Don’t demand me to define what the significance to love someone is. Perhaps, I throw the word love away like they were the keys in the love lock bridges, abundant as it seems, but no one throws them back.
Love is a feeling I have always fathomed as something that is omnipresent. Not once did I believe in money making the world go round, but I believed it was love that keeps us all to keep moving forward, keep the world dancing in cumbersome circles. We love the sun so much we swivel around it. It loves us back enough to embrace us with the gravity it has and keep us from gyrating into the deep fissure of space, from clashing with other heavenly bodies. I think the Earth fell in love with the fickle moon a long time ago that I refused to let it go. Their mutual love for each other keeps the tides rolling, making the oceans snivel when time comes when the moon has to vanish for a moment. Once upon a time, the sun fell in love with the moon that day after day he chases after her, knowing he will never be able to catch her. Love is why, in beauteous and evocative synchronization with the Earth, we crane our necks in tandem with the ground beneath our feet in order to drink in the sparkling stars, the languorous nebulae, endless skies.
For years, there has been a struggle to find this elusive marine mollusk, this champion’s prize of life. This is my lost treasure, the faded blue heart-shaped seashell. I gave my all, I did my very best to find it and keep it in my hands but love is a glutinous creature that bites and scrapes, fickle and changes its mind. It grows prostrate and weary, the firefly that flickers in and out of light. The expedition towards it is persecuted with dangers: false prophets dressed with shining armor or extravagant dresses that guide you in vicious misdirection, the twisted forms of nefarious that will give you things to take just like being given by an apple in the middle of the forest by weird hag, the broken hearts that’s scattered around the place and the miles of distance you have to walk until you’re tired feet bring you to where you and he will meet.
Please, do not ask me to define love.
I’m the type who does not know what it is because I recognize it all too well and fall in love three times when I see the sun rises and five when I read poetry. I fall in love with the silence of that space between sleeping and waking, the moment that blurs on the border between the darkest hour of night and the first light of dawn. I fall in love with the way people walks to the streets, wearing the best of their best and walk without noticing other people’s business. I fall in love with the green spirit of Mother Nature in the garden of Ms. Ainsworth two blocks away from home, the city lights that looks beautiful but cold; I fall in love with ugly urban cities— love it for all its derelict, citified decay. I love its unhurried atavism.

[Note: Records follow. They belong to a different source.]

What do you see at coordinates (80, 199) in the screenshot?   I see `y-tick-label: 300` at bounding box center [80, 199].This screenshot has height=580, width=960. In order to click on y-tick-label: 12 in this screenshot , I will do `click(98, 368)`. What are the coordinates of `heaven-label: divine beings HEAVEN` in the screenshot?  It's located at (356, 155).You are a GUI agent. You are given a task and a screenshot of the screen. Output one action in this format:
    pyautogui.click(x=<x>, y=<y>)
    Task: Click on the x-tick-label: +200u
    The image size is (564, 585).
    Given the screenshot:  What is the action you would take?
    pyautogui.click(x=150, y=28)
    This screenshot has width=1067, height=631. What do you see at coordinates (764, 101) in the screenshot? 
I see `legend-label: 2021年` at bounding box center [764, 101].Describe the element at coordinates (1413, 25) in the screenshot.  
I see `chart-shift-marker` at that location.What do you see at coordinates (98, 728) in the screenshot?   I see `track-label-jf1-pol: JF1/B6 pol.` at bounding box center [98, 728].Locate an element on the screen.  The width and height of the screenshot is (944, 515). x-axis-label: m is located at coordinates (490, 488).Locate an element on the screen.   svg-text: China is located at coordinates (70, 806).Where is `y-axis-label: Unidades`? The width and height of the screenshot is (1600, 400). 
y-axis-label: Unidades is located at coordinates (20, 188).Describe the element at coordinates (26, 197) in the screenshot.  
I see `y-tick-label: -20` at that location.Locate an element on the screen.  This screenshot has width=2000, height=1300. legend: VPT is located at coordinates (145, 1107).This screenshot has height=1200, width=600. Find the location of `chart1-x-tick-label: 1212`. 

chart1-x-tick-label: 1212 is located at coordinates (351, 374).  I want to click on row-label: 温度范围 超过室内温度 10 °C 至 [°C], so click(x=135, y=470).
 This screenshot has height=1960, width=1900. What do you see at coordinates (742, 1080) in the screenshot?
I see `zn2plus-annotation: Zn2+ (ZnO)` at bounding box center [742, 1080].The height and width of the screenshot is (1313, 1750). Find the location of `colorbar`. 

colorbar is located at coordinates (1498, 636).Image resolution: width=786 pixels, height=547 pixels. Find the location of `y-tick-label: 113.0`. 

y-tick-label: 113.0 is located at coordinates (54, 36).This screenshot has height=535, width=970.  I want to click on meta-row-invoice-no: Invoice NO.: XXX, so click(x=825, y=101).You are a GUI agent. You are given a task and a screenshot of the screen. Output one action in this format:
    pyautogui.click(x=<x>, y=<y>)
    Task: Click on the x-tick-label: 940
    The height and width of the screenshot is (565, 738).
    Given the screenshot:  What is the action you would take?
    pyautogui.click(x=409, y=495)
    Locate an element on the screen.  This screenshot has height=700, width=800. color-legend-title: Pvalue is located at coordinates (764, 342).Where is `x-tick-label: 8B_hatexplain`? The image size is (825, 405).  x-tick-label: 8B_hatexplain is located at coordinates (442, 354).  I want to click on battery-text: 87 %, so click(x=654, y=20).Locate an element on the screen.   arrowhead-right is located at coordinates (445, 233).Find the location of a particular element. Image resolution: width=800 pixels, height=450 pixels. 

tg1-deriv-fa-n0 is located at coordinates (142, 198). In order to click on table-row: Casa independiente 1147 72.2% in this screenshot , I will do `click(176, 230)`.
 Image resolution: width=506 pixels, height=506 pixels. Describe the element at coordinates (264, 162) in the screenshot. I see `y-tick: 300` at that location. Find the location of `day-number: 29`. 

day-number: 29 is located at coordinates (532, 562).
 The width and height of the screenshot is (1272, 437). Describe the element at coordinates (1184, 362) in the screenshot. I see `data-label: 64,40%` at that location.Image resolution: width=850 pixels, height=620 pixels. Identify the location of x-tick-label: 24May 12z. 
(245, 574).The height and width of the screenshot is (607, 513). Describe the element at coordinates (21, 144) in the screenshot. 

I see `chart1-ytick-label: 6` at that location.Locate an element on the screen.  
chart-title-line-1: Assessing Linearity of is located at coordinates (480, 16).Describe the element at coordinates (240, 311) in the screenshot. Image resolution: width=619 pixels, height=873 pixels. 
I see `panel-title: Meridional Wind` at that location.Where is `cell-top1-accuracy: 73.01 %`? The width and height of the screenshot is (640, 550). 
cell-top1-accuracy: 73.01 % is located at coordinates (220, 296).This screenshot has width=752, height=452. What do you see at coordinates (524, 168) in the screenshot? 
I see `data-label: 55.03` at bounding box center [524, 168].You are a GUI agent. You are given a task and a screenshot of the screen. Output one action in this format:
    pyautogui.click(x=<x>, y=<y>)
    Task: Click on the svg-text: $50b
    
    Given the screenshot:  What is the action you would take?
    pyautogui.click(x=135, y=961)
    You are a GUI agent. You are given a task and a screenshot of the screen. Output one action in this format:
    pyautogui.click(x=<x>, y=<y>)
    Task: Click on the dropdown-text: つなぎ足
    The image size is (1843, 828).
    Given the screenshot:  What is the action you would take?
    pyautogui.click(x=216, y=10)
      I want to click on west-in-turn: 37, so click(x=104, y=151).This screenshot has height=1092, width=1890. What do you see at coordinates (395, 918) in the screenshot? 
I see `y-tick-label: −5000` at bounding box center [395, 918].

I happen to be in awe of people, too. I love the old man who bought her little kid a new toy by the department store. I love the boy in the corner of the rooftop when I see him closing his eyes, surrendering to the melody he is making. I love the mother when she calls her child that nickname only they share. I love it when people are kind and loving, and sweet and caring. I love it when I see their faces when they realize that they are important piece of a big big puzzle, a cog in the machine that is secretly named the world. I love it when someone sad or hurt felt home or comfortable by my company or by just a simple embrace; just a reminder that the pain they are experiencing will sooner be gone. I love them when they need a little bit of a reprieve from the hopelessness that pervades the very air we breathe. I love seeing people at their worst because I can tell that they are holding their guard down and they finally letting me in and I want to hug their soul and make them feel that there are a lot of things to be happy about and that they are not alone on what they are experiencing. I love them at their best and at their worst for people are just melancholic souls, fidgety feet and mawkish hearts that beat in unison with the first heartbeat of the new born baby, the choir that sang to the bottom of their hearts and the air that lets us breathe every single second.
There’s a lot of question that boggled the mind of some people. Is that not what love is? Is love supposed to be kind? Is love supposed to go above and beyond the ordinary, the boring and go borderline insane? It should be infuriated with the right amount of lust and zeal, fueled by hope and everlasting passion.
Lovers should understand that love is never constant but that lovers should, like monkeys in the trees that are interlaced, holding fast and have an impending and decisive fear of losing and letting go.
Don’t ask me to define what the significance to love someone is. Do not ask me what is love because I know its different faces, forms, hues and tragedies. Do not ask me about love because each one is different, and each one is uniquely yours.